Cyber-Physical Systems Security: A Comprehensive Review of Anomaly Detection Techniques
Danial Abshari, Meera Sridhar

TL;DR
This paper reviews various anomaly detection techniques in Cyber-Physical Systems, categorizing methods like data-driven, model-driven, hybrid, and system-oriented approaches to improve security and reliability.
Contribution
It provides a comprehensive categorization and comparison of anomaly detection methods in CPS, highlighting strengths, weaknesses, and research gaps.
Findings
Data-driven methods like machine learning are effective but require large datasets.
Model-driven approaches offer interpretability but may lack adaptability.
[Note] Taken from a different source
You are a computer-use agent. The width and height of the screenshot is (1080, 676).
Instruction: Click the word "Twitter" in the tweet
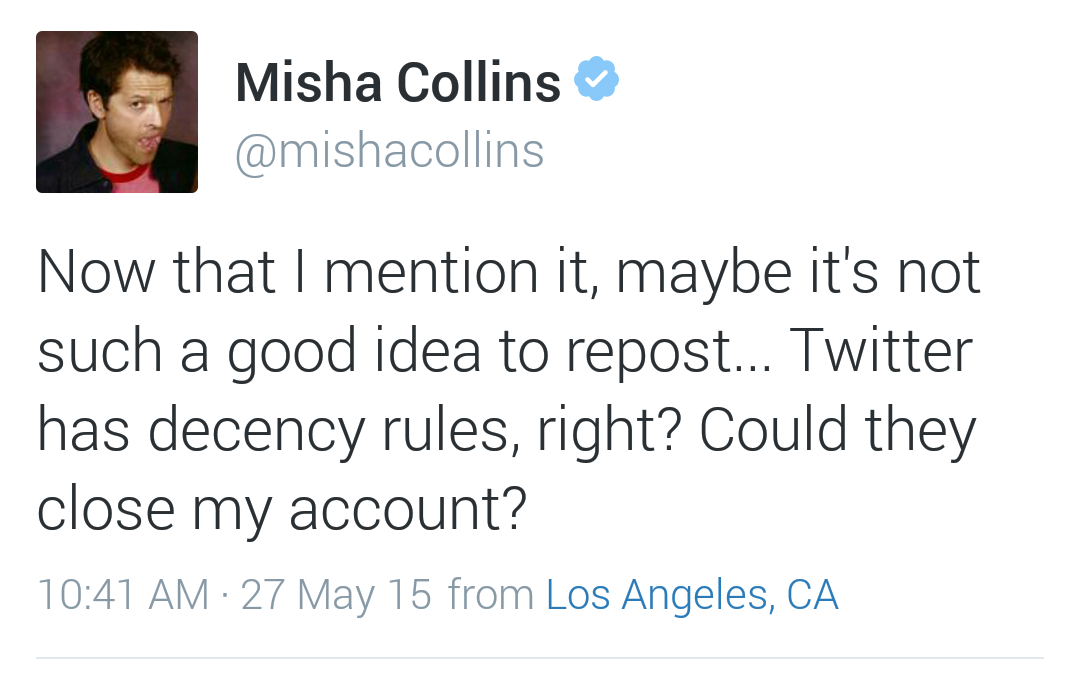click(879, 351)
Hybrid methods like Physics-Informed Neural Networks combine strengths of both.
Abstract
In an increasingly interconnected world, Cyber-Physical Systems (CPS) are essential to critical industries like healthcare, transportation, and manufacturing, merging physical processes with computational intelligence. However, the security of these systems is a major concern. Anomalies, whether from sensor malfunctions or cyberattacks, can lead to catastrophic failures, making effective detection vital for preventing harm and service disruptions. This paper provides a comprehensive review of anomaly detection techniques in CPS. We categorize and compare various methods, including data-driven approaches (machine learning, deep learning, machine learning-deep learning ensemble), model-driven approaches (mathematical, invariant-based), hybrid datamodel approaches (Physics-Informed Neural Networks), and system-oriented approaches. Our analysis highlights the strengths and weaknesses of…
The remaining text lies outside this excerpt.